I have not been relieved, replied St. Louis, but have left a post where I was most unjustly placed and kept all night, to give you an opportunity of accomplishing your infernal designs. You expected, no doubt, that I would have shared the fate of my brave companions, which I have escaped, and am here to tell you what every body believes but which no body dares utter, that you are a villain!—I know to what I am exposed in consequence of leaving my post. You are my superior, it is true; but if you are not a coward you will wave all distinction, and give me the satisfaction due to a gentleman you have injured.

He then walked hastily away, before the general could recover from his surprise.

The officer, who had accompanied us the night before, followed and attempted to soothe him.

He said that he had been sent by the general to take Clara to his house because the part of the town in which she lived was absolutely unsafe, and that he had used a little stratagem to induce her to come, but that she had absolutely refused staying;—that Mademoiselle, (meaning my ladyship) had gone with her, and that he had not left her till he had conducted her home.

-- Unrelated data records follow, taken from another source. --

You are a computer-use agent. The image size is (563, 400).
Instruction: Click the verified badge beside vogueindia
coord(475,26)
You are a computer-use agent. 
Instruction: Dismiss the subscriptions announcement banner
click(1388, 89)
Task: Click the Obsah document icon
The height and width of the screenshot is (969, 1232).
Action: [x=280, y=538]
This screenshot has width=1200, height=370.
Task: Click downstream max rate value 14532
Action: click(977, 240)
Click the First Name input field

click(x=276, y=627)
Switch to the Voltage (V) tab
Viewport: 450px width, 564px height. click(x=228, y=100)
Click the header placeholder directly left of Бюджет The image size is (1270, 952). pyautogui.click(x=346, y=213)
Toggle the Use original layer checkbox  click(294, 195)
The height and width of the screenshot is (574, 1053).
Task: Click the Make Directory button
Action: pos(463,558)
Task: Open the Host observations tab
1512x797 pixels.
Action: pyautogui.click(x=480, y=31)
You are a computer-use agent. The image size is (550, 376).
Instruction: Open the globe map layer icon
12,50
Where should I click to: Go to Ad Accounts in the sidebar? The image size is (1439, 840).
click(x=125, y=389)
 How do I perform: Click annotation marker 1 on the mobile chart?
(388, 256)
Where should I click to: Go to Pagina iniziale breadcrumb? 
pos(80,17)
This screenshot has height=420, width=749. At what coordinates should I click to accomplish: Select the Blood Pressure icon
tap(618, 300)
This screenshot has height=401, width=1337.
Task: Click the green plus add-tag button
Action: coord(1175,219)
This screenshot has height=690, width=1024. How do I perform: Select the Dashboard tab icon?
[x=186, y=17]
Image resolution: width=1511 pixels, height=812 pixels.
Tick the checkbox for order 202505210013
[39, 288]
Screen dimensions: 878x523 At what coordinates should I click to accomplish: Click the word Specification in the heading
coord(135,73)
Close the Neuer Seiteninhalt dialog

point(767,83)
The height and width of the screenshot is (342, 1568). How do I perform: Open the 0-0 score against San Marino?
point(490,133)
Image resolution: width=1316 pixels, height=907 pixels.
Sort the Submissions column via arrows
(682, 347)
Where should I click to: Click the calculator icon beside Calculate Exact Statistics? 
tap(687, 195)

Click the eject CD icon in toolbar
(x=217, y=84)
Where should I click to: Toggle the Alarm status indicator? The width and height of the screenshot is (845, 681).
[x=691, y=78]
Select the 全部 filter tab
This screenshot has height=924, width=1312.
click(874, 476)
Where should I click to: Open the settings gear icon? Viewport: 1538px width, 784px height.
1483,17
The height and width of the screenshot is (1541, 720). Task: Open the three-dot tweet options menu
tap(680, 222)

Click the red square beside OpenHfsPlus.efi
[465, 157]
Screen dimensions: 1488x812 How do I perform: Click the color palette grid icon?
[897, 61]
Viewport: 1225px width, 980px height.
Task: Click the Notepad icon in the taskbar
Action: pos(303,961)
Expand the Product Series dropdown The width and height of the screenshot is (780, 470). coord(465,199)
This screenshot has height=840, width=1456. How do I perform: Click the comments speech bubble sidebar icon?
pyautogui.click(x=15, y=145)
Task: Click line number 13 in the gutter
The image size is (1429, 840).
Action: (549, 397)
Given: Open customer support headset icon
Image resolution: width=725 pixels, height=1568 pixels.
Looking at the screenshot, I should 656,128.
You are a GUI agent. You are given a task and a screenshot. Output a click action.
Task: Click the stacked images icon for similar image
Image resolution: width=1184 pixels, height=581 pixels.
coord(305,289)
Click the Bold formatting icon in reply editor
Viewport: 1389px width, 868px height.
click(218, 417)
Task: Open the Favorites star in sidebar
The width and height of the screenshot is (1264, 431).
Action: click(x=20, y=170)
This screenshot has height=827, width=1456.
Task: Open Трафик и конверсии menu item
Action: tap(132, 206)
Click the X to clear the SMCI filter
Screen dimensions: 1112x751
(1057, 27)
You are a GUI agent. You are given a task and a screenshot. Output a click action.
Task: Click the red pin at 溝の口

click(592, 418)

This a little softened the rage of St. Louis! He has a good opinion of this young man, who by the bye, is a charming creature. They entered the house together. I was alone, and joined my assurances to those of the officer, that we had not quitted Clara an instant.

He was now sorry for having treated her so harshly; but did not regret the scene that had passed at the general's.

At this moment a soldier entered, who told him that they had been relieved directly after he had left them, and that no notice had been taken of his departure.

I now learned that St. Louis, with sixty men, had been placed in the most advanced post, on the very summit of the mountain, where they were crowded together on the point of a rock. In this disadvantageous position, they had been attacked by the negroes; forty men were killed; and the troops of the line, who were a little lower down, had offered them no assistance. It being the first time that the guarde nationale had been placed before the troops of the line the common opinion is, that it was the general's intention to have St. Louis destroyed, as it was by his order that he was so stationed, and kept there all night, though the other posts had been relieved at midnight.

St. Louis forgot his rage and his sufferings in the assurance that Clara had not been faithless. He went to the room in which he had confined her, threw himself at her feet, and burst into tears.